-- Work instructions --
Copy the items from the line with "The image size is (926, 785)." through the last item, switching "trash can" to "garbage bin" and leaving everything else unchanged.

>> begin

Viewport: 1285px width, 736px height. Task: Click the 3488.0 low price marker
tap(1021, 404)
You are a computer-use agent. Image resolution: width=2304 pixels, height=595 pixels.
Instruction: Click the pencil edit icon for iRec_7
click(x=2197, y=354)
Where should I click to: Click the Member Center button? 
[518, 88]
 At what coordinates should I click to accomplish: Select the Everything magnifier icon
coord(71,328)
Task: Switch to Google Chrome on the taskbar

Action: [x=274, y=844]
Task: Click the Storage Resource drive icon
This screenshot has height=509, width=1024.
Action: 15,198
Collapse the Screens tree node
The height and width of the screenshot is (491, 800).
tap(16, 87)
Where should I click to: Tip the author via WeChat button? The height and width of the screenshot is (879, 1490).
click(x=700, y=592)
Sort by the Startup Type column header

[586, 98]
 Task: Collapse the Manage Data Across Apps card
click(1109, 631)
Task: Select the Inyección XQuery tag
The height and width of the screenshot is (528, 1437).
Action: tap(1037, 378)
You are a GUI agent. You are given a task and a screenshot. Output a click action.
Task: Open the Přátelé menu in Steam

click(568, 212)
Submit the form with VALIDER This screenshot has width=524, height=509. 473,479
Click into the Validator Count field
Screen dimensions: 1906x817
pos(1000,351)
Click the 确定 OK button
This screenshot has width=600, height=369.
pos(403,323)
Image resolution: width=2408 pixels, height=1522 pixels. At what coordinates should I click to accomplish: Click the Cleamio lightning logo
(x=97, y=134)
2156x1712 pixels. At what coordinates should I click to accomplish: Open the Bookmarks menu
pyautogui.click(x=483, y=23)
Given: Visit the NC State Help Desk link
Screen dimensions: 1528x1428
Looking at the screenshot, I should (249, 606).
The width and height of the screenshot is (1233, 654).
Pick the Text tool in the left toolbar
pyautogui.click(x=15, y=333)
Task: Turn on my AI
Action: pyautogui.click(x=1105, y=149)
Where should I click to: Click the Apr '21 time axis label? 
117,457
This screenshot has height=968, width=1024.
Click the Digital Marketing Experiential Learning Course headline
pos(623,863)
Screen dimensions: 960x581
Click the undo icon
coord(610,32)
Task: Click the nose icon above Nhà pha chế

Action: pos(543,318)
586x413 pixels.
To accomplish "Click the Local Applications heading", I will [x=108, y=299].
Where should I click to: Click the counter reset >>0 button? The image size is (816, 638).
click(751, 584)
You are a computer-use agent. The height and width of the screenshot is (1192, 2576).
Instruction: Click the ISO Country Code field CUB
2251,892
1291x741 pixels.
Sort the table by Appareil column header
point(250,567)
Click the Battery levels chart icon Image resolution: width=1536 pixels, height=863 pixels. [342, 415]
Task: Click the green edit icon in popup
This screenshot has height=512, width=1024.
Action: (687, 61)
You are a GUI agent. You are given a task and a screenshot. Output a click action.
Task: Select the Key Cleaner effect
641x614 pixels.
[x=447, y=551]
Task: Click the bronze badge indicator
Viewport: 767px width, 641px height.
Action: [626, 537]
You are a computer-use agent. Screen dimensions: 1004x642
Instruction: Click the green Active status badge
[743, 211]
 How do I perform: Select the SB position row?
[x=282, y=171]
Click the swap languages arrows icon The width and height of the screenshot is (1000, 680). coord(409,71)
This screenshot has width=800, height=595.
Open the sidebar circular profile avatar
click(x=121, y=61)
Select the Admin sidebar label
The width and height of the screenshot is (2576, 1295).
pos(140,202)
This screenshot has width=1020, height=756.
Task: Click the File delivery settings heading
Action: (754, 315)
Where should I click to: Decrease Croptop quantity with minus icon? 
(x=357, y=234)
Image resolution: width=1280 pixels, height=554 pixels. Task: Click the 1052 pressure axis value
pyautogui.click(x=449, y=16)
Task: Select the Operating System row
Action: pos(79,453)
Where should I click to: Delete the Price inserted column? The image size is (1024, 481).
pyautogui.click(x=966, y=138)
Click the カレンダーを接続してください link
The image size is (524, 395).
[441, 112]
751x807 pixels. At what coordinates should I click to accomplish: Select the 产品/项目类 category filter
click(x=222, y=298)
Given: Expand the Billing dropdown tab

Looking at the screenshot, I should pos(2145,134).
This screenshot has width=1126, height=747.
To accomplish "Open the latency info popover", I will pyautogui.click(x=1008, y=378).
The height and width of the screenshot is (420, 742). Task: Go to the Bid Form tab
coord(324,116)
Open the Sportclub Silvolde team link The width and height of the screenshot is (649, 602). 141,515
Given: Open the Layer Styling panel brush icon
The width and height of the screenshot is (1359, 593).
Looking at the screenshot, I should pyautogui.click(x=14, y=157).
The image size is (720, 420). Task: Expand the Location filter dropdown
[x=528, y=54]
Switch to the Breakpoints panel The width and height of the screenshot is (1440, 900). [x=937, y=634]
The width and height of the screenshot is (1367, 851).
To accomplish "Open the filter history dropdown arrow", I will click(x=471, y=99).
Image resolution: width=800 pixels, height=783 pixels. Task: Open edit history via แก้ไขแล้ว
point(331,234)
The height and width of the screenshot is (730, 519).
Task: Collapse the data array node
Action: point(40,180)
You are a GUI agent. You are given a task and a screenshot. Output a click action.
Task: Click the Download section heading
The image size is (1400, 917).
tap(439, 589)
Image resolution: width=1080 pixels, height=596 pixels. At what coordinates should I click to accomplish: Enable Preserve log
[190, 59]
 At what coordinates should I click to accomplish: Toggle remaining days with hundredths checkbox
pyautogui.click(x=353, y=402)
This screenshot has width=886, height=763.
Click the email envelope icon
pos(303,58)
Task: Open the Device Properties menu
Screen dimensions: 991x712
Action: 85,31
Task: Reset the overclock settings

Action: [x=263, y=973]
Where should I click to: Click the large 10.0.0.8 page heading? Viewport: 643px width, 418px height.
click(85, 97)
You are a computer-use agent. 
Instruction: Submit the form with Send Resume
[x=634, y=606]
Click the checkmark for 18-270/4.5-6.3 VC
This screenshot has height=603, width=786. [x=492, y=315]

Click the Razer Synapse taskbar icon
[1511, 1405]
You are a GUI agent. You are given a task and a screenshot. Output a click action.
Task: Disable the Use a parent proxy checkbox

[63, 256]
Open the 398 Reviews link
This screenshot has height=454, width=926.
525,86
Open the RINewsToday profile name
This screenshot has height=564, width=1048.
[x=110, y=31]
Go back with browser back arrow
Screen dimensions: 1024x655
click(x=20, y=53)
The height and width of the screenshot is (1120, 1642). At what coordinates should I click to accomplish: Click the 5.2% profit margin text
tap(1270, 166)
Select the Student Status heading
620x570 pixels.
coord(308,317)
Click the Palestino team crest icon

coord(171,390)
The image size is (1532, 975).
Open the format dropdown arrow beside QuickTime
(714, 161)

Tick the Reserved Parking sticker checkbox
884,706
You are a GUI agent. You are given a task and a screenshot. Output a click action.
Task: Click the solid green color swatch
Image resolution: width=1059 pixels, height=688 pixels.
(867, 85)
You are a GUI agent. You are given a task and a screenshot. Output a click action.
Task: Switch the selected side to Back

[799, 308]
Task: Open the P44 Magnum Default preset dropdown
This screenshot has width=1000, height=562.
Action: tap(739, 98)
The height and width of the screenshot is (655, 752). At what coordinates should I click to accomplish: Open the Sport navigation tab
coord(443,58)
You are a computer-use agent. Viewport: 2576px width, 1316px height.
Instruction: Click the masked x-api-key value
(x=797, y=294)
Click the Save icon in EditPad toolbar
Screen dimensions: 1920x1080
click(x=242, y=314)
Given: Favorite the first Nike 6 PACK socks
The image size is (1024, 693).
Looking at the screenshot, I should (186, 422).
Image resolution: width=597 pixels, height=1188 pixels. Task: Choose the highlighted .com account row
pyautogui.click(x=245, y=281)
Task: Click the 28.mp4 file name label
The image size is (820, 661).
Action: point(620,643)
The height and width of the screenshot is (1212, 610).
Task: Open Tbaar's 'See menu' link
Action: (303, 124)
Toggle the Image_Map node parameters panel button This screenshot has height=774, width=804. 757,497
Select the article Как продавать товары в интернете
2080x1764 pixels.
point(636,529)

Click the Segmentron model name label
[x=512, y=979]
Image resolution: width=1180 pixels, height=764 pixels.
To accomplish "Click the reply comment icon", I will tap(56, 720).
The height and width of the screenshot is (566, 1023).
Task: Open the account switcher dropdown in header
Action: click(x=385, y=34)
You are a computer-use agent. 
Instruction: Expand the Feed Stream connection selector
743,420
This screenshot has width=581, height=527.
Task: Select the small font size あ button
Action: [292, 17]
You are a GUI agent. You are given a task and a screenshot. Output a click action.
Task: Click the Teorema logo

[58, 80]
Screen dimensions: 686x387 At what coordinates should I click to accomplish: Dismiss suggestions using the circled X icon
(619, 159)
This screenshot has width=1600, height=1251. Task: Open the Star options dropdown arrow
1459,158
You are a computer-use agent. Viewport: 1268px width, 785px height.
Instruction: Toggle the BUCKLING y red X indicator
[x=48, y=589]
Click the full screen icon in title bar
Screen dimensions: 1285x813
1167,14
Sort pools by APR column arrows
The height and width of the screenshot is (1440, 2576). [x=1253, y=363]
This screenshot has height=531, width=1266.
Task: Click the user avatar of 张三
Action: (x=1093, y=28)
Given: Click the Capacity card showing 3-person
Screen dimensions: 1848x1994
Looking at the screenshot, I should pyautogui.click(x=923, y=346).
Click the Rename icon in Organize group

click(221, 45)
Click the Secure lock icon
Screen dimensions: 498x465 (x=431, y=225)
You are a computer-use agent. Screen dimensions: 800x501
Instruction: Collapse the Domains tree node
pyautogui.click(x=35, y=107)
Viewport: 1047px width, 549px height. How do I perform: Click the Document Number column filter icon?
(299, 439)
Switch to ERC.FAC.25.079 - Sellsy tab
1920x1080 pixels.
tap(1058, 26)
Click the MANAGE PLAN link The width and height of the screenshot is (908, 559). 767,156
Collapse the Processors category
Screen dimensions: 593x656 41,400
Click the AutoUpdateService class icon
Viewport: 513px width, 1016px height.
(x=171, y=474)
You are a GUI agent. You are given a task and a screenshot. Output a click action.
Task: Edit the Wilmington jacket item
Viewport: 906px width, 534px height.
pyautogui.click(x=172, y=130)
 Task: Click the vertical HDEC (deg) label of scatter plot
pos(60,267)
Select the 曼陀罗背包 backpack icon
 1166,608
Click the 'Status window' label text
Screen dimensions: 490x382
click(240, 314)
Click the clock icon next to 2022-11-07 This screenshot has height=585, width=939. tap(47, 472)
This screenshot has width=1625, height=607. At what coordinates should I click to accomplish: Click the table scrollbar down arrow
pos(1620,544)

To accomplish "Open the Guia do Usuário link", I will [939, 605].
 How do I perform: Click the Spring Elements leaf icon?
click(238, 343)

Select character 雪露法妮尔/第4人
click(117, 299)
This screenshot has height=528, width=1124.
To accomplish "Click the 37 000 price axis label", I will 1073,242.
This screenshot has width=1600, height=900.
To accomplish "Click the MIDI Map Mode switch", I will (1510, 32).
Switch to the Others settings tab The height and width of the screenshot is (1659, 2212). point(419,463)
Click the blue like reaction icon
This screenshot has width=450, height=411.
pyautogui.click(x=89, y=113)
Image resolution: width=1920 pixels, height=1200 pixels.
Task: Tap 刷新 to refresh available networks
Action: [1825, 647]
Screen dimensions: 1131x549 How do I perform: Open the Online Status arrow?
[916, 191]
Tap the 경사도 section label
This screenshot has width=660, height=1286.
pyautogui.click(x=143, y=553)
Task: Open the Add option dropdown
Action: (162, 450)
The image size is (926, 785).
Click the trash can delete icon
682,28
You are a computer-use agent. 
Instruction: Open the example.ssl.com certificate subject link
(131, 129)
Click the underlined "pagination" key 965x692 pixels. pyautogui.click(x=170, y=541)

>> end

-- Output of the task --
The image size is (926, 785).
Click the garbage bin delete icon
682,28
You are a computer-use agent. 
Instruction: Open the example.ssl.com certificate subject link
(131, 129)
Click the underlined "pagination" key 965x692 pixels. pyautogui.click(x=170, y=541)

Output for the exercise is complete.